A partir de ahí se desencadena una lucha por la supervivencia de la decena restante para llegar a la superficie, pero que sabe a pastiche, pues en nada se diferencia de cualquier otra cinta en la que los héroes protagonistas se deslizan por intrincado pasadizo, alcantarilla o tubería escapando de rata gigante, alien o estrafalario mutante.

Aquí el enemigo es inanimado: el inconcreto y maleable líquido elemento, que con su temible presión amenaza con aplastar a nuestros intrépidos y pijos nuevos amigos, quienes con sus casuales y oportunos conocimientos como bomberos y escapistas pretenden encontrar su chute de oxígeno cual chorrito de ballena que suspira por ascender hasta la atmósfera sin encontrar trabas a su paso.
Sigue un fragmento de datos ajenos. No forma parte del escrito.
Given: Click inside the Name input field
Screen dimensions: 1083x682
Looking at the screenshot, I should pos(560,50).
A la cabeza de todos ellos se encuentra el apolíneo Josh Lucas (Stealth, Hulk, American Psycho) un bribonzuelo, de apariencia pícara y mordaz, entradas rubias razonablemente atractivas y sonrisa de vendedor de enciclopedias, que con su talante emprendedor y carisma personal es capaz de embaucar a la Comunidad del Desagüe para que sigan sus poco cualificados, pero certeros, pasos.
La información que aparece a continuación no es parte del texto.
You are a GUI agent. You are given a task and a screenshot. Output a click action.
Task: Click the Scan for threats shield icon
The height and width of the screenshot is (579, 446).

Un ex alcalde (Kurt Russell), un hombre de negocios azorado por un desengaño sentimental (Richard Dreyfuss) y una claustrofóbica inmigrante de buen corazón (Mia Maestro), son algunas de las otras estrellas de segunda fila (sí, ya sé que Russell y Dreyfuss no son segunda fila, pero han vivido tiempos mejores), que ha comandado Petersen para contar una historia plana como la suela de un zapato plano, en la que un par de esbozos de relatos románticos intentan ganarse la simpatía de la audiencia, aunque no lo suficiente como para que nos importe que se ahoguen todos en un momento dado.

Sin recurrir a las demagógicas El coloso en llamas, Terremoto o Titanic -no hace falta-, me quedo con Armaggedon, con El núcleo y hasta, perdón, con Independence Day, filmes con sentido del humor y que, maldita sea, duran las tres horas de rigor que toda película catastrófica que se precie tiene que durar. Tiempo para reír, llorar e incluso dormir fresquito, que es verano y en la calle hace calor.

No todo va a ser negativo y es que, mis muchachos, a falta de un buen libro hay que ir mucho al cine. Los fans de Black Eyed Pies disfrutarán de un par de bonitas y preapocalípticas romanzas entonadas por Stacy Ferguson y para todos los demás, atentos a Kevin Dillon, quien calca el glorioso papel de Johnny Drama que interpreta en Entourage (El séquito), la mejor serie desde Alias a la que, a partir de hoy, todos los que tengáis televisión digital debéis engancharos. Es mi consejo de hoy.